包含此类的jar必须位于hbase的classpath
这种coprocessor是作用于所有的表,如果你只想作用于部分表,请使用下面一种方式。
3.3通过shell方式
讲query.jar 上传到hdfs目录/coprocessor/下
增加:
|
hbase(main):005:0> alter 't1', METHOD => 'table_att', 'coprocessor'=>'hdfs:///coprocessor/query.jar| com.bigdata.coprocessor.endpoint. QueryEndpoint 1001|arg1=1,arg2=2' Updating all regions with the new schema... 1/1 regions updated.
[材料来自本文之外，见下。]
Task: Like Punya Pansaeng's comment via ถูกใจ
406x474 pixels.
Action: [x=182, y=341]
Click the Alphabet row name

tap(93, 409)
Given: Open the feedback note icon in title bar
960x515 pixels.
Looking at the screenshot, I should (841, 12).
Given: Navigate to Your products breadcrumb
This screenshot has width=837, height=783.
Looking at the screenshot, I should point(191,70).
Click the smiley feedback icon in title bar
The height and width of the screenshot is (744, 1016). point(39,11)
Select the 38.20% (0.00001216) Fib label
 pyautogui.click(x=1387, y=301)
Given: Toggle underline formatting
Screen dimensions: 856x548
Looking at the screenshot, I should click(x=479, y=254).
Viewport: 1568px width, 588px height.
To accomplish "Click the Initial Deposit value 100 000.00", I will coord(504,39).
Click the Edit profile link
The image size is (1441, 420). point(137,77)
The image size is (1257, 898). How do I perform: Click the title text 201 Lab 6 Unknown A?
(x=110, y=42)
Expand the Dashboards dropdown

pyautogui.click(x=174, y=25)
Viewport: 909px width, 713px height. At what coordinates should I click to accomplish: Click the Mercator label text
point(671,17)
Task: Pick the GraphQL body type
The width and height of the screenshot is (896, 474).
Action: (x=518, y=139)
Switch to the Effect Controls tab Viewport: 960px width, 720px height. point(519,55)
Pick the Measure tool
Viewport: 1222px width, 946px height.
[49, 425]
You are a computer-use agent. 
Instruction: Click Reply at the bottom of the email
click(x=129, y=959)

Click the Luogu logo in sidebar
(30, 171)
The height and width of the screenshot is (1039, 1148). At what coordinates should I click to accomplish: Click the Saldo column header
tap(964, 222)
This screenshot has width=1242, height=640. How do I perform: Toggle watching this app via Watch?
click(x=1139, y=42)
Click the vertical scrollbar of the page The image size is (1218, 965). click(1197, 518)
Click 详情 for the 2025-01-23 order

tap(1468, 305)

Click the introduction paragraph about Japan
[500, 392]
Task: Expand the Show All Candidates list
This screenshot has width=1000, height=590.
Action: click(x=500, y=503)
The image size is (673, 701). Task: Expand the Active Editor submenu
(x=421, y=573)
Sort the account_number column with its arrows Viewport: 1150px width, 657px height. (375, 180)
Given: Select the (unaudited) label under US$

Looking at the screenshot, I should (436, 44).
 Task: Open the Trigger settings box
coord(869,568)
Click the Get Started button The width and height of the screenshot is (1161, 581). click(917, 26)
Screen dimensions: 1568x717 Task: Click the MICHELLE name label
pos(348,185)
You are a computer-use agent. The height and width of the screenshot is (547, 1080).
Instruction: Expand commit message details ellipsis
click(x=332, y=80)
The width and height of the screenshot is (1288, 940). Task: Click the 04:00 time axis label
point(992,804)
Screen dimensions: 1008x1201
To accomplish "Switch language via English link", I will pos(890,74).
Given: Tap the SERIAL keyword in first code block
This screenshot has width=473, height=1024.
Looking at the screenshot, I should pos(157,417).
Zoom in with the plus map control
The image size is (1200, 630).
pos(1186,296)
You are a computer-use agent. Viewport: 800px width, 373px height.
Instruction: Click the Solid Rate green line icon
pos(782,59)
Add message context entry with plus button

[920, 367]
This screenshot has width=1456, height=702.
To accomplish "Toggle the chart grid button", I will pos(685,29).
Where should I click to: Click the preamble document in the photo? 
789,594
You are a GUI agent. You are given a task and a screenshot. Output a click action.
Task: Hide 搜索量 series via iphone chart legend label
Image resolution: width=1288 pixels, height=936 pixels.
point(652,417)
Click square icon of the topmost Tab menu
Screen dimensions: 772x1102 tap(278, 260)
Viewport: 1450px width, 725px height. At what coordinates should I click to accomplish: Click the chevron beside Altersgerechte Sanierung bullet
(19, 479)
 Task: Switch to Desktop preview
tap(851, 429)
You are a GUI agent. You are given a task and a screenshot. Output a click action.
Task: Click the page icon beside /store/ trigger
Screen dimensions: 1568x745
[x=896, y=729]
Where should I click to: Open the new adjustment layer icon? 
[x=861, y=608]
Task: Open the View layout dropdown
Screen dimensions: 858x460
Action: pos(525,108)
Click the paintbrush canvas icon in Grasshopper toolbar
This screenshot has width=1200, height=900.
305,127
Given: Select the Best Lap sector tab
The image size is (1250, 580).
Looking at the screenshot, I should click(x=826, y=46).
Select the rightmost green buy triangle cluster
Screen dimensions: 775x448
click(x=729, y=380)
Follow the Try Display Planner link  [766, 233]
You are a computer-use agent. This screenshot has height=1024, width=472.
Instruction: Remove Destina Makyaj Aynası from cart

Done. 0 row(s) in 1.0730 seconds |
coprocessor格式为:
[FilePath]|ClassName|Priority|arguments
arguments: k=v[,k=v]+
其中FilePath是hdfs路径,例如/coprocessor/query.jar
ClassNameEndPoint实现类的全名
Priority为,整数,框架会根据这个数据决定多个cp的执行顺序
Arguments,传给cp的参数
如果hbase的classpath包含改类,FilePath可以留空
3.4 卸载
先describe“tableName‘,查看你要卸载的cp的编号
然后alter 't1',METHOD => 'table_att_unset', NAME=> 'coprocessor$3',coprocessor$3可变。